“Met wat ik in mijn rugzak heb, is de herdenking intenser geworden”

4 mei 2016
Deel dit bericht:

Vanavond staat tijdens de Nationale Herdenking op de dam een haag van veteranen. Dit jaar staan Maaike en Vincent in het erecouloir. Waarom meldden zij zich hiervoor aan?

Erehaag in Kandahar

Maaike werkte in 2009 in Kosovo en in 2010 en 2011 in Kandahar in het ROLE3 ziekenhuis. Haar opleiding tot operatieassistente volgde ze als burger, daarna solliciteerde ze bij Defensie en ging als militair operatieassistent aan de slag. “In Kandahar zag ik zware oorlogsverwondingen en daar hebben we het  helaas heel druk mee gehad. “

Regelmatig hebben we met alle artsen, het OK-team en de verpleging in een erehaag gestaan, omdat we iemand níet meer konden redden.

“Als de collega’s van het mortuarium het lichaam komen halen, gaat het onder onze handen vandaan zoals het hoort: onder de vlag. Dan staan ook wij allemaal in de houding.” Maaike vindt het belangrijk dat dit met aandacht gebeurt. “Het zijn altijd jonge mensen, dat grijpt je aan. Wanneer blijkt dat een patiënt het op de operatietafel zeer waarschijnlijk niet gaat redden, wordt met het gehele team overlegd, alvorens de beslissing genomen wordt om de behandeling te staken. Die beslissing is bij iedere patiënt weer even zwaar.”

Taliban

Vincent is drie keer uitgezonden met zijn onderdeel 240 Dienstencompagnie, naar Afghanistan. De uitzending in 2007 was voor Vincent het indrukwekkendst. “Er gebeurde toen zoveel in het gebied. De uitzending daarvoor waren we nog aan het pionieren en opbouwen. In 2007 was de situatie hectischer, er waren gevechten. De Taliban waren heel dichtbij. Als we in konvooi naar vooruitgeschoven post Volendam moesten, deden we daar een hele dag over. We moesten steeds stoppen en veel omrijden omdat gebieden te gevaarlijk waren. In 2009 deden we over dezelfde route maar twee uur.”

Nooit met droge ogen

Op 4 mei hield Maaike altijd al de twee minuten stilte. “Dan dacht  ik aan de helden, die alles gegeven hebben in het gevecht voor onze vrijheid. Maar met wat nu in mijn rugzak zit, is de Nationale Herdenking intenser geworden.”

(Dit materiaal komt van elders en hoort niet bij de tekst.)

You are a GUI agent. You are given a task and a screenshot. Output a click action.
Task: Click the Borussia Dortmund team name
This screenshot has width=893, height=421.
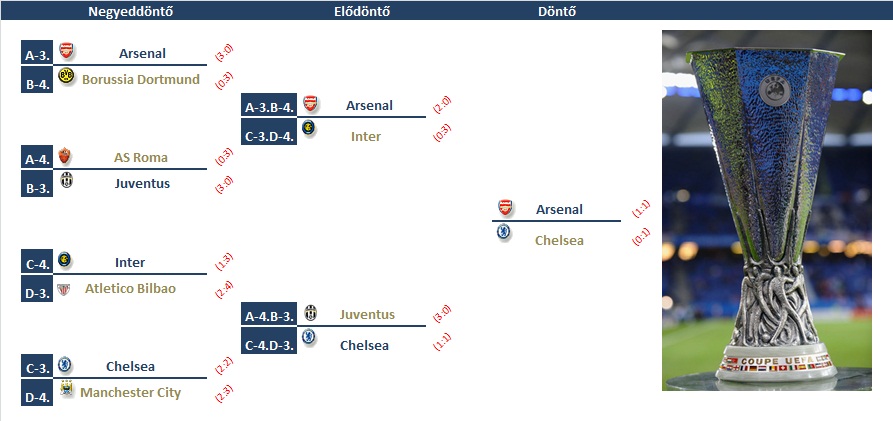coord(141,79)

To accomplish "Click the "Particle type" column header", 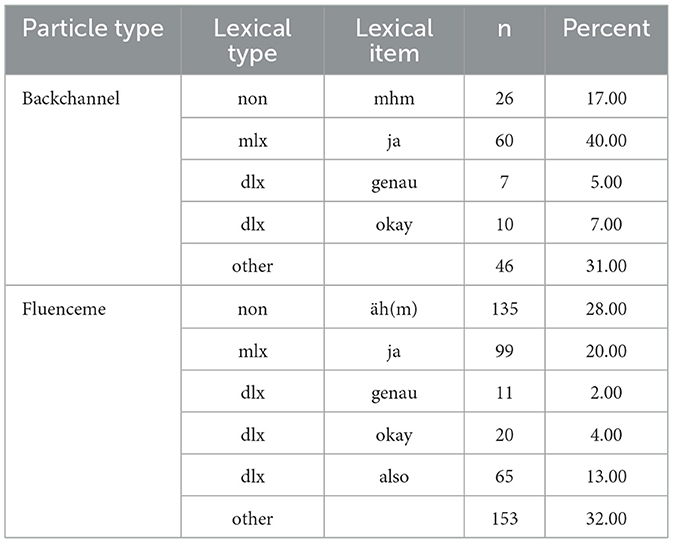I will 93,28.
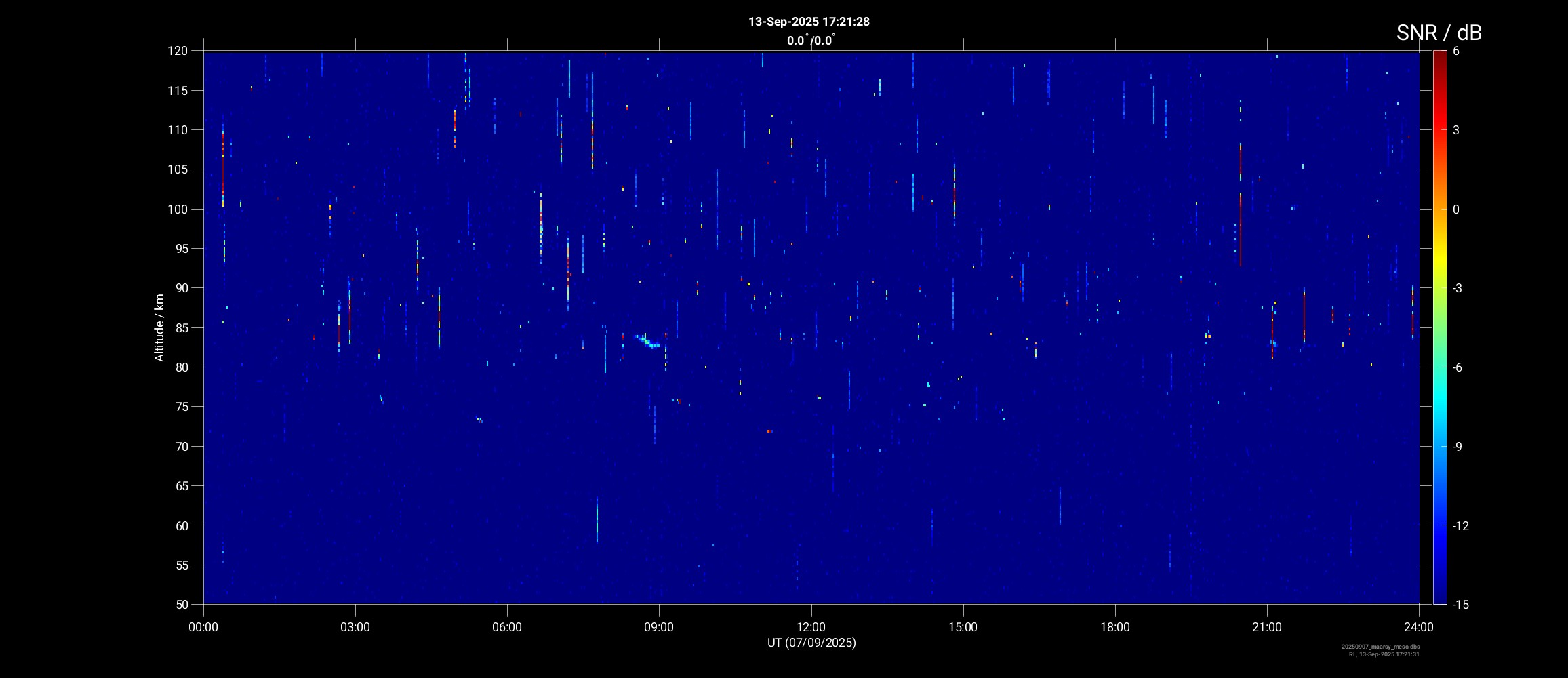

 Ik kan niet meer met droge ogen naar de televisie kijken tijdens die twee minuten.

“Ik kende de mannen en vrouwen die we hebben moeten laten gaan niet persoonlijk. Maar voor mij heeft de herdenking een aantal concrete gezichten gekregen en het raakt me altijd weer diep. Ik was vaak de laatste aan wie ze nog iets zeiden of vroegen. Die momenten en gezichten blijven je bij.”

Vincent gaat elk jaar naar de Dam voor de herdenking. “Ik vind het een mooi moment van bezinning.“

Het is zo bijzonder als die enorme mensenmenigte stil is en je alleen het gefladder van de duiven hoort.

Ik heb het erecouloir al vaak zien staan en wilde er zo graag één keer deel van uitmaken. Een grotere eer is er niet in mijn ogen. Ik vind het geweldig dat ik dit mag doen.”

Vincent heeft ook mensen in het bijzonder waar hij aan denkt als Nederland even stil is op 4 mei. “Martijn Rosier moest in 2007 de poort uit, toen wij de voertuigen voor hem en zijn collega’s in orde aan het maken waren voor een nieuw patrouille. Ik was zo tijdens het bijvullen even in gesprek met hem. Daarna vertrokken ze en die nacht is Martijn gesneuveld. Ik kende hem helemaal niet goed.

Maar op dat moment realiseer je je: één van ons is omgekomen. Ik had hem net nog gesproken!

Ingezet in een ver land

Vorig jaar bij het defilé in Wageningen werd Vincent aangesproken door een jonge moeder in het publiek, die vroeg: ‘ISAF? Waar zijn jullie van?’ “Bizar. Onder welke steen heeft zo iemand geleefd? Er zijn 25 jonge Nederlanders gesneuveld in die oorlog en dat is vrij breed in de media geweest. Dat mensen dat niet weten, doet gewoon een beetje pijn.”